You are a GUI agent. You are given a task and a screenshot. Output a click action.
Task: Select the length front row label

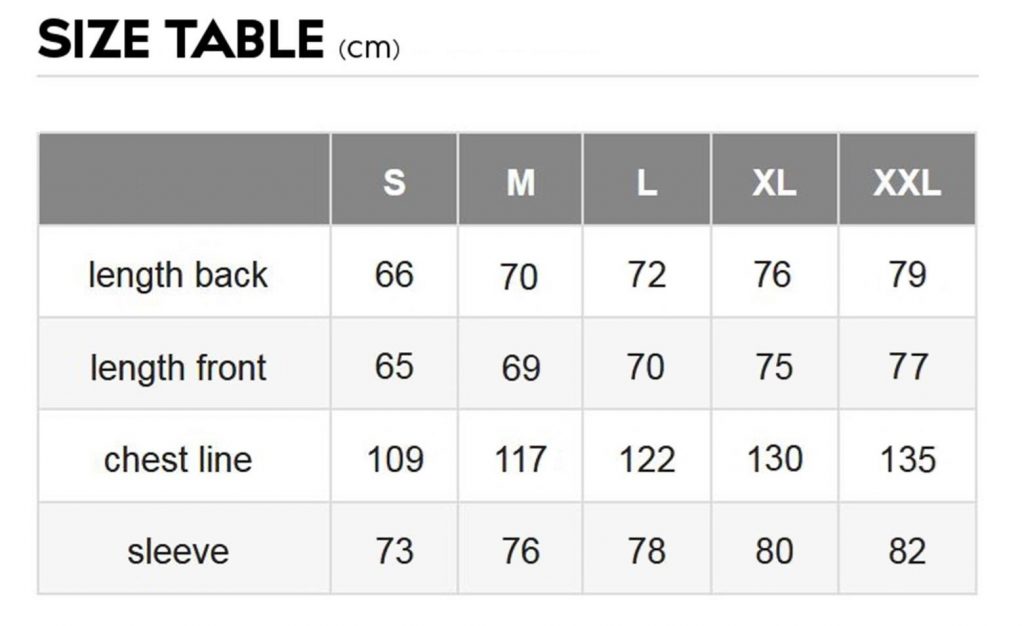coord(178,368)
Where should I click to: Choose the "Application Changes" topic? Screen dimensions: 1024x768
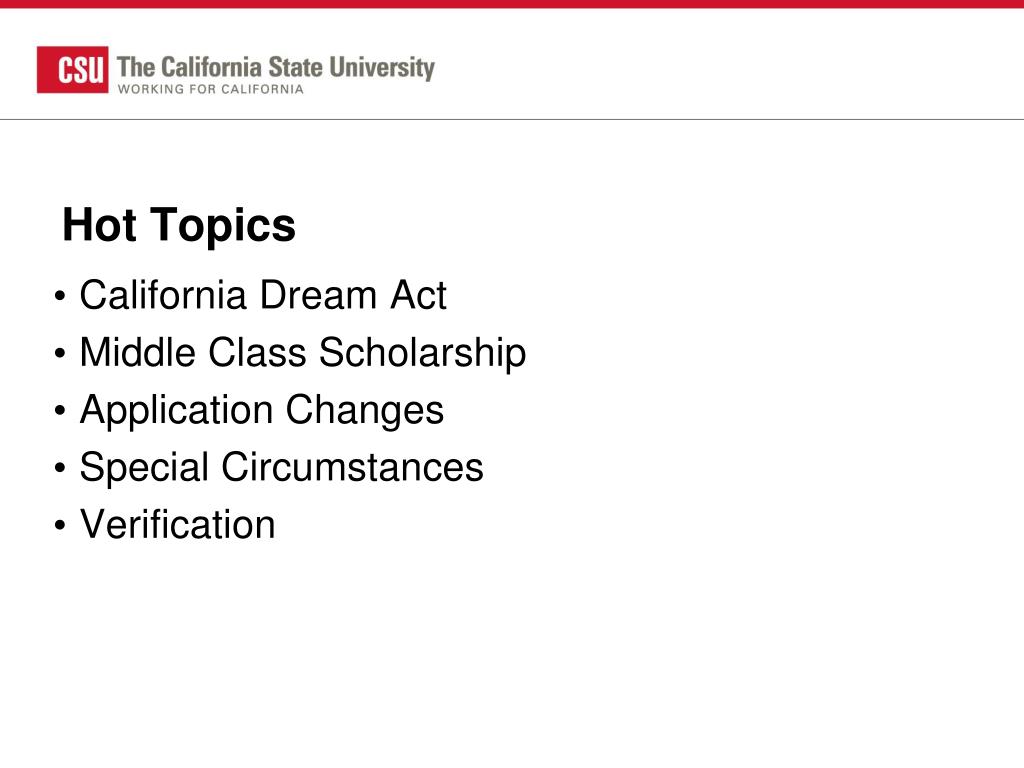pos(261,411)
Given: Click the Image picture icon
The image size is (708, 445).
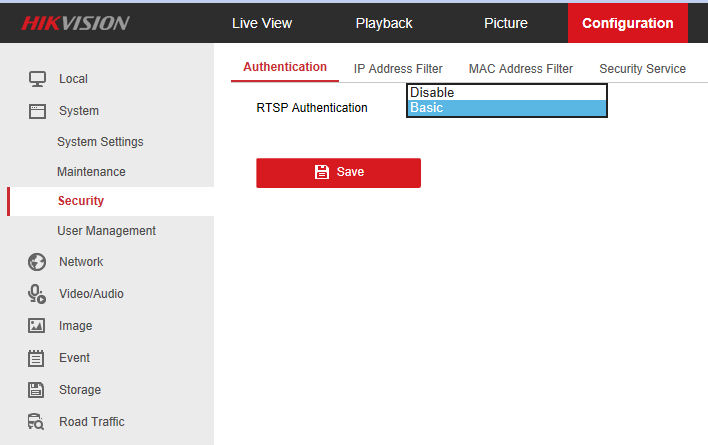Looking at the screenshot, I should point(37,326).
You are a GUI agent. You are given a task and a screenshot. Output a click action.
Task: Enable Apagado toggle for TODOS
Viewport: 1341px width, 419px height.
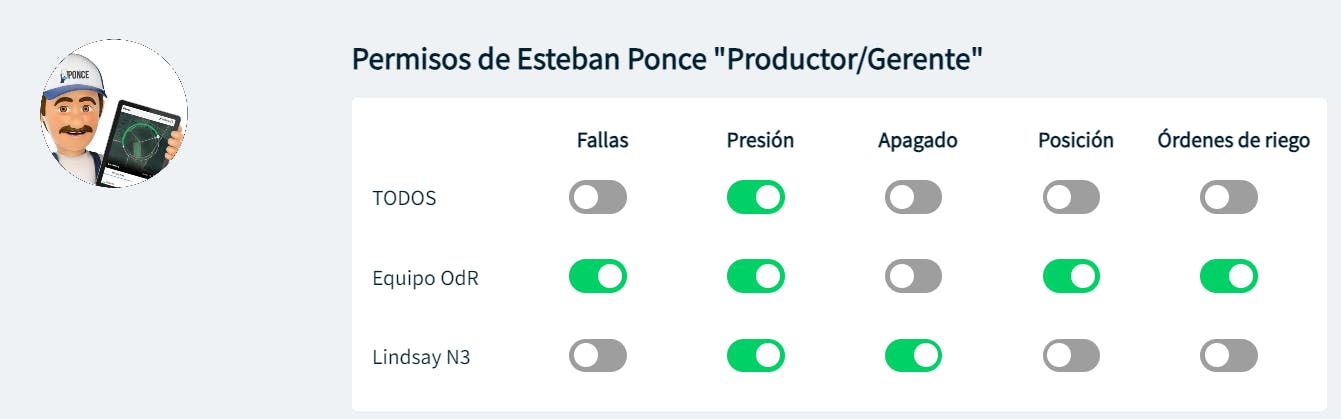coord(913,197)
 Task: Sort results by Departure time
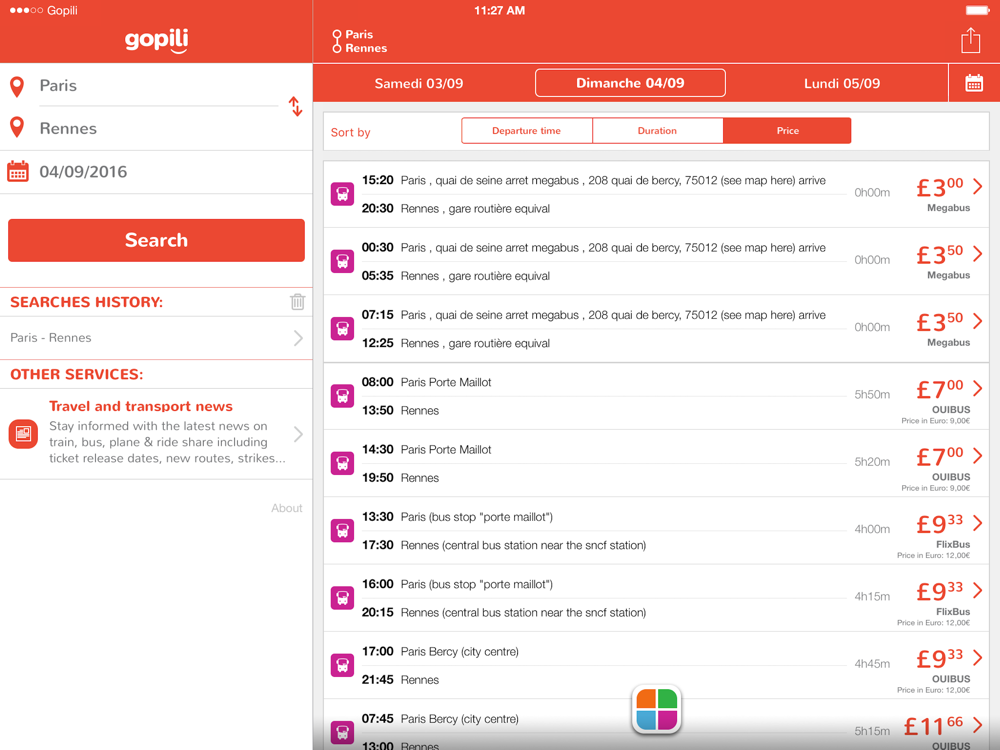coord(526,131)
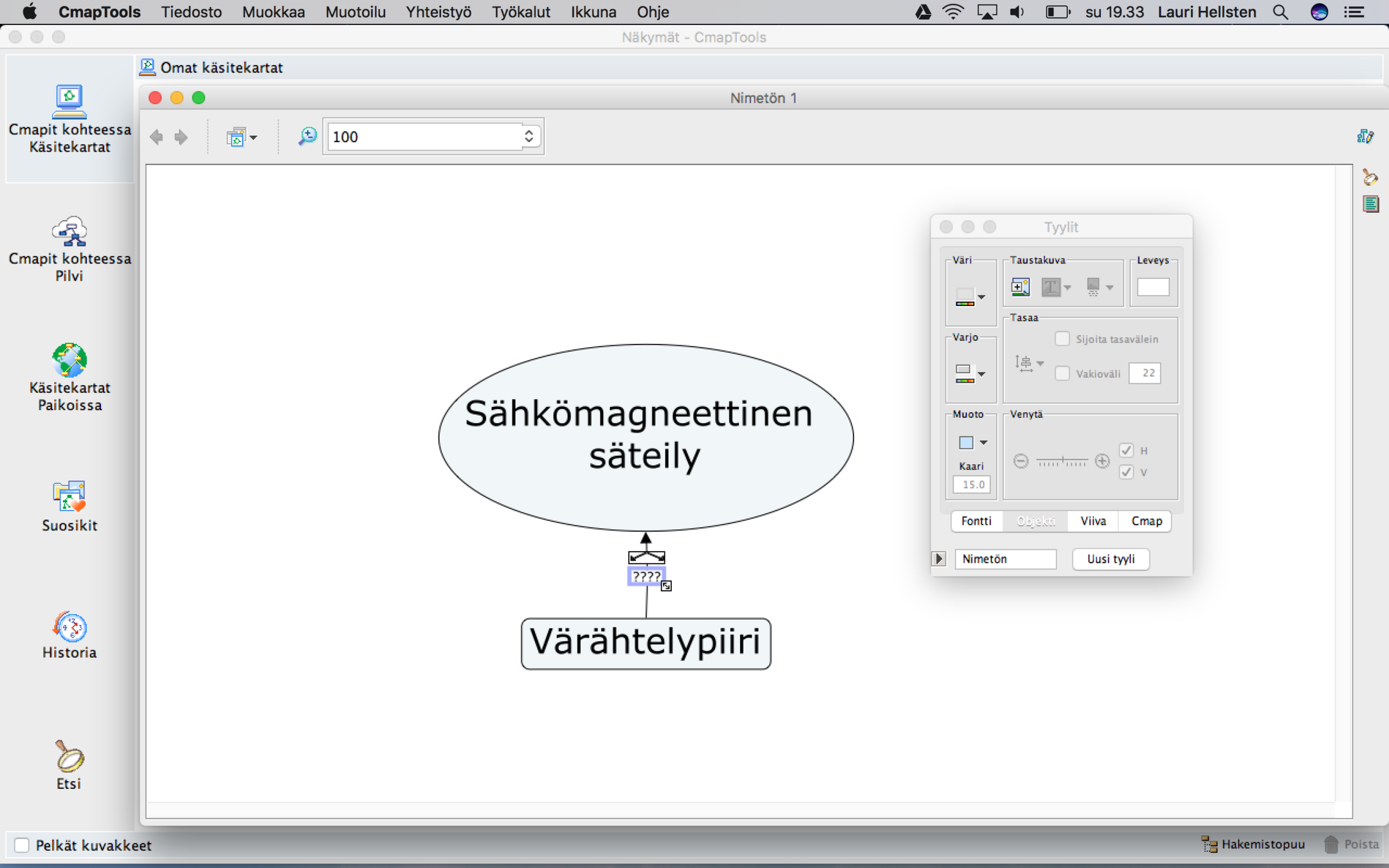Image resolution: width=1389 pixels, height=868 pixels.
Task: Check the Sijoita tasavälein checkbox
Action: [x=1062, y=339]
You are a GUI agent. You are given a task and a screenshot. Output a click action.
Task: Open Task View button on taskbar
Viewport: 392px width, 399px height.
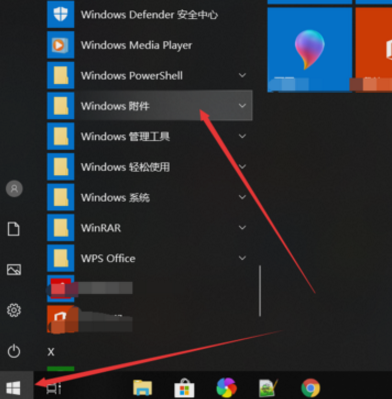coord(53,388)
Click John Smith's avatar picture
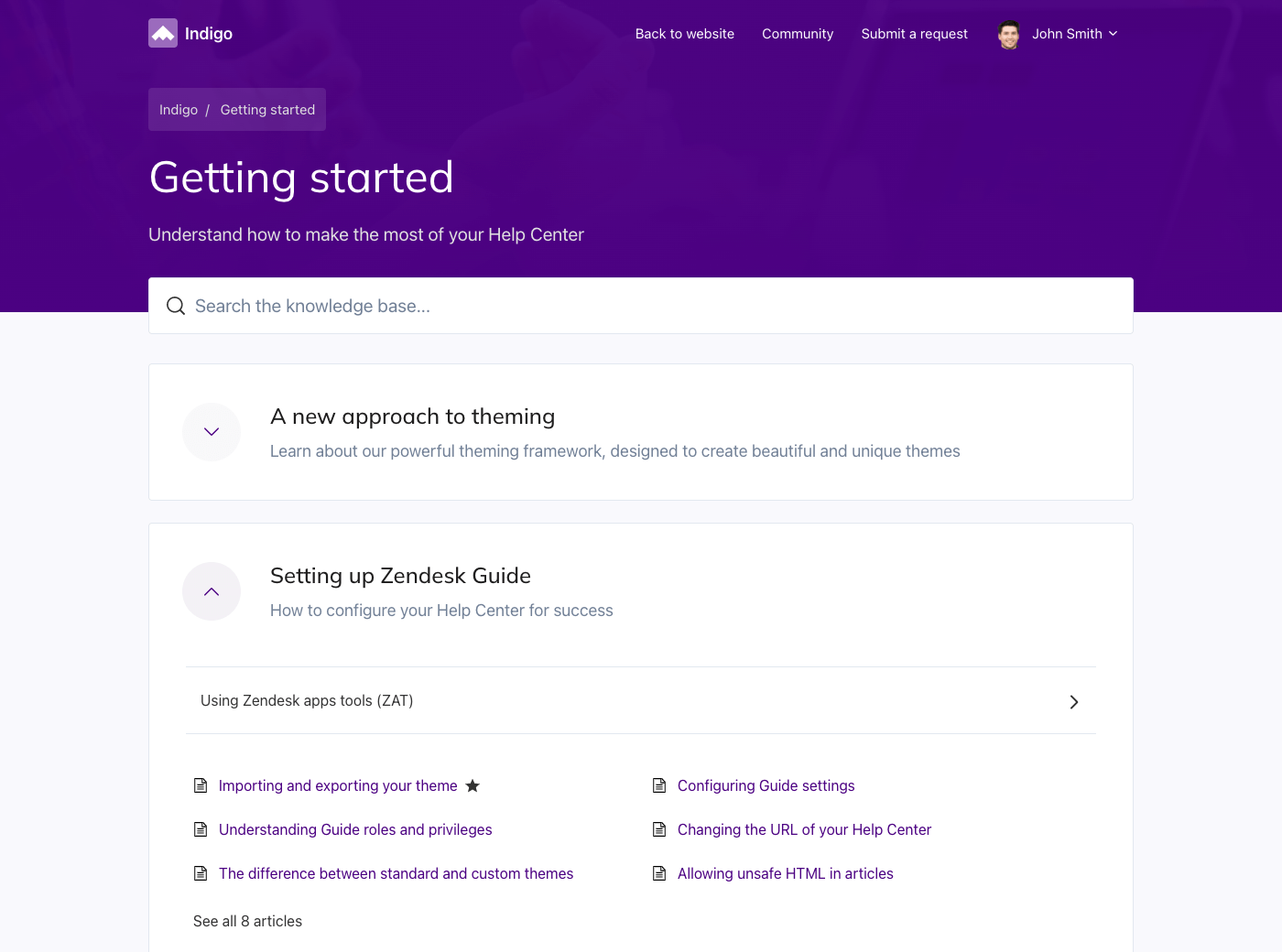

| GOAL |
Reproduce the entries above line for line, with no changes, leaving out the pictures.

| RESPONSE TO THIS EXERCISE |
You are a GUI agent. You are given a task and a screenshot. Output a click action.
Task: Select the length front row label

coord(178,368)
Where should I click to: Choose the "Application Changes" topic? Screen dimensions: 1024x768
pos(261,411)
Given: Click the Image picture icon
The image size is (708, 445).
Looking at the screenshot, I should point(37,326).
You are a GUI agent. You are given a task and a screenshot. Output a click action.
Task: Enable Apagado toggle for TODOS
Viewport: 1341px width, 419px height.
coord(913,197)
 Task: Sort results by Departure time
coord(526,131)
Image resolution: width=1389 pixels, height=868 pixels.
Task: Check the Sijoita tasavälein checkbox
Action: [x=1062, y=339]
You are a GUI agent. You are given a task and a screenshot. Output a click action.
Task: Open Task View button on taskbar
Viewport: 392px width, 399px height.
coord(53,388)
Click John Smith's avatar picture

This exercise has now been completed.